EXERCISE DETAILS: Pictures must be dropped from the copy of the entries below; all else is returned exactly.

─── GIVEN RECORDS

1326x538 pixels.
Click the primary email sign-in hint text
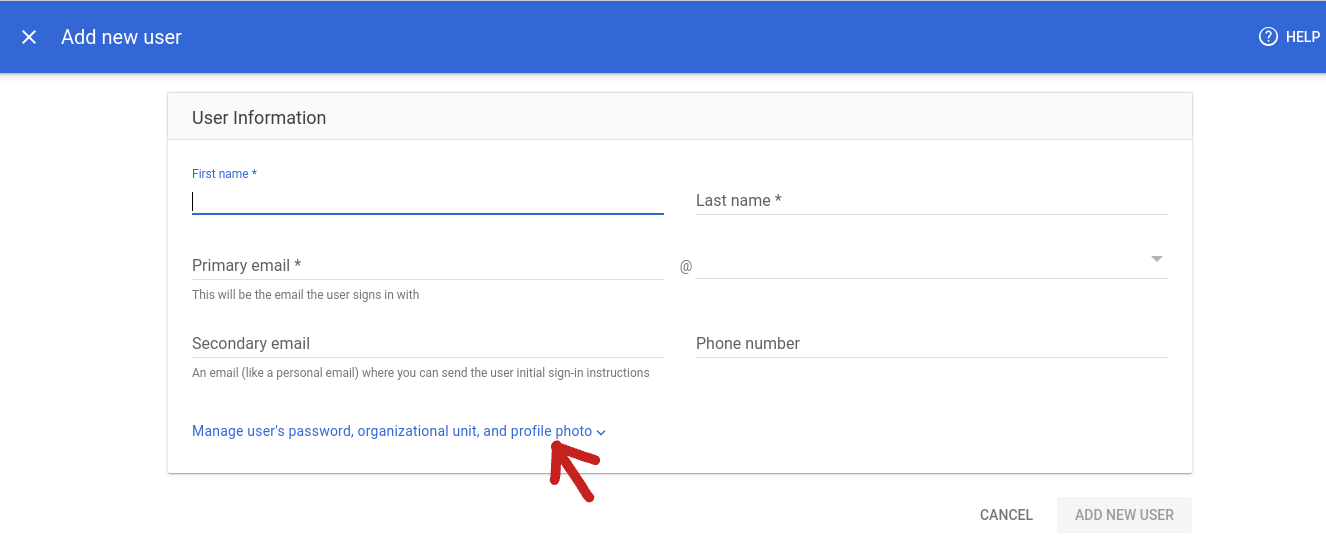point(306,295)
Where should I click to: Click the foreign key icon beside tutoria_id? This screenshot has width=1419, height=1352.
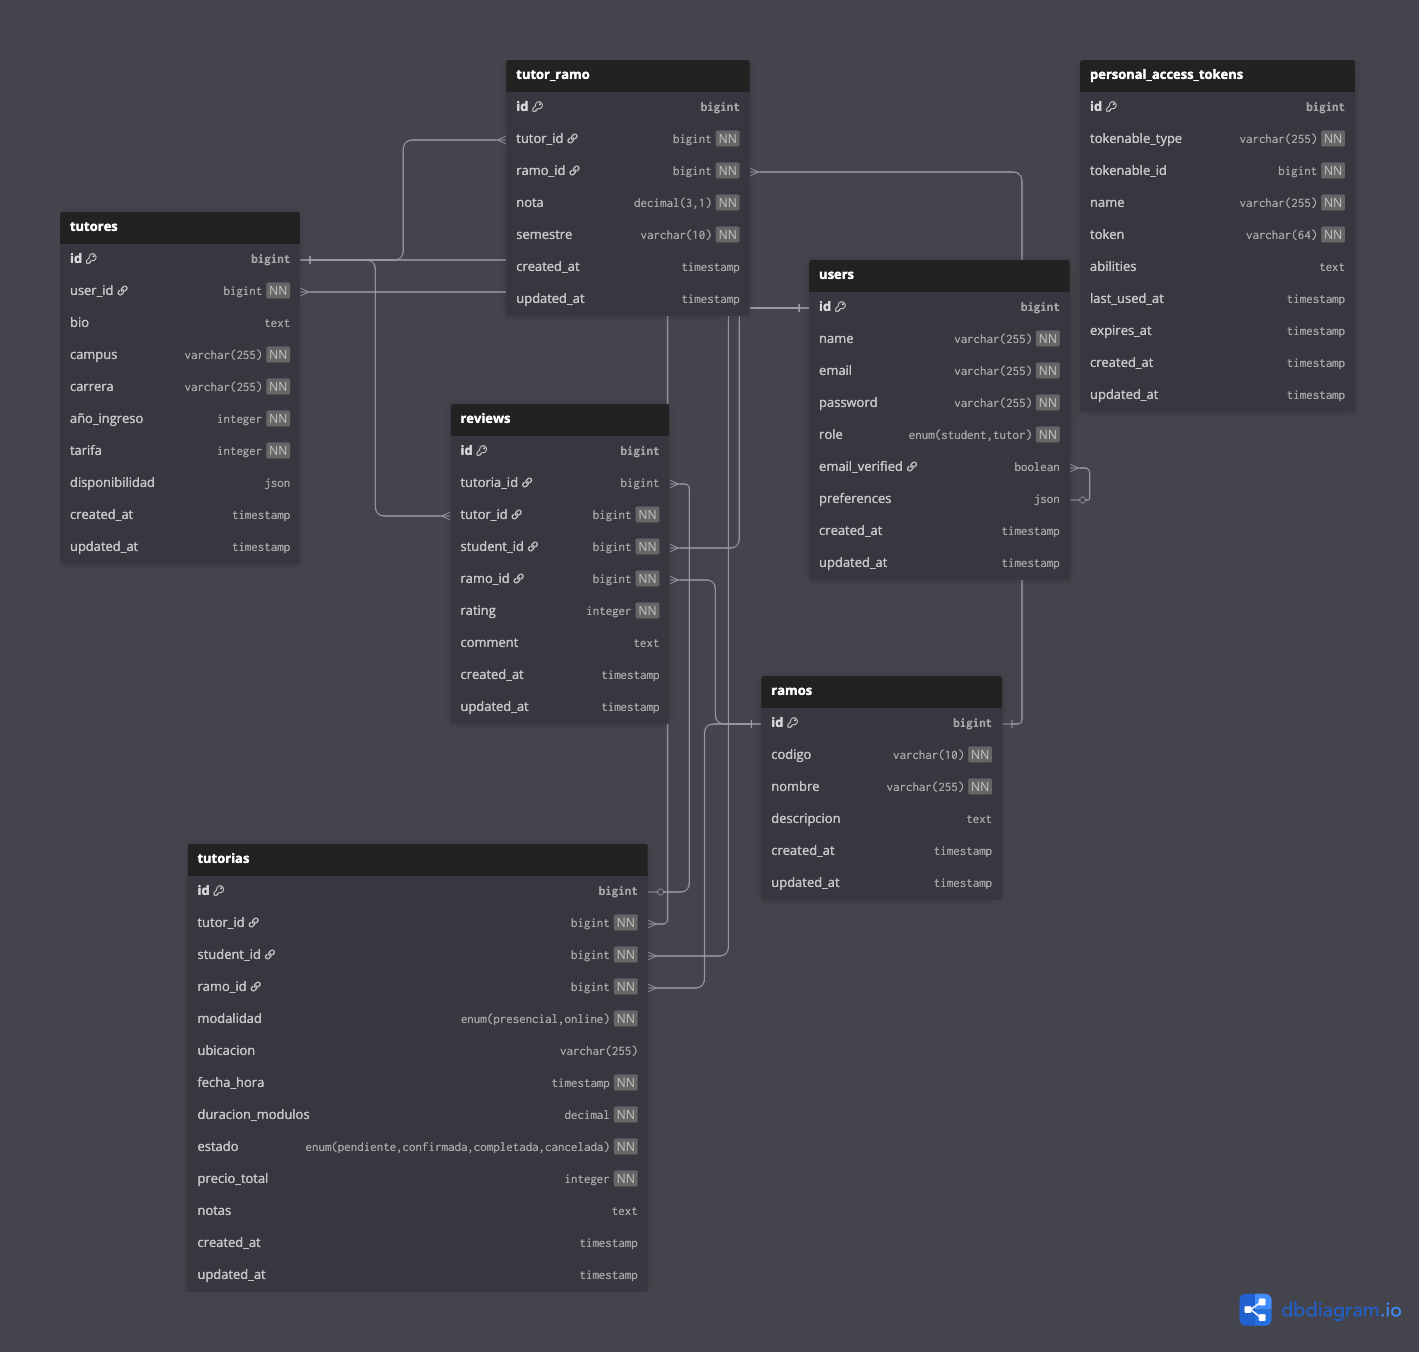pos(527,483)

──────

TASK OUTPUT:
1326x538 pixels.
Click the primary email sign-in hint text
point(306,295)
Where should I click to: Click the foreign key icon beside tutoria_id? This screenshot has width=1419, height=1352.
pos(527,483)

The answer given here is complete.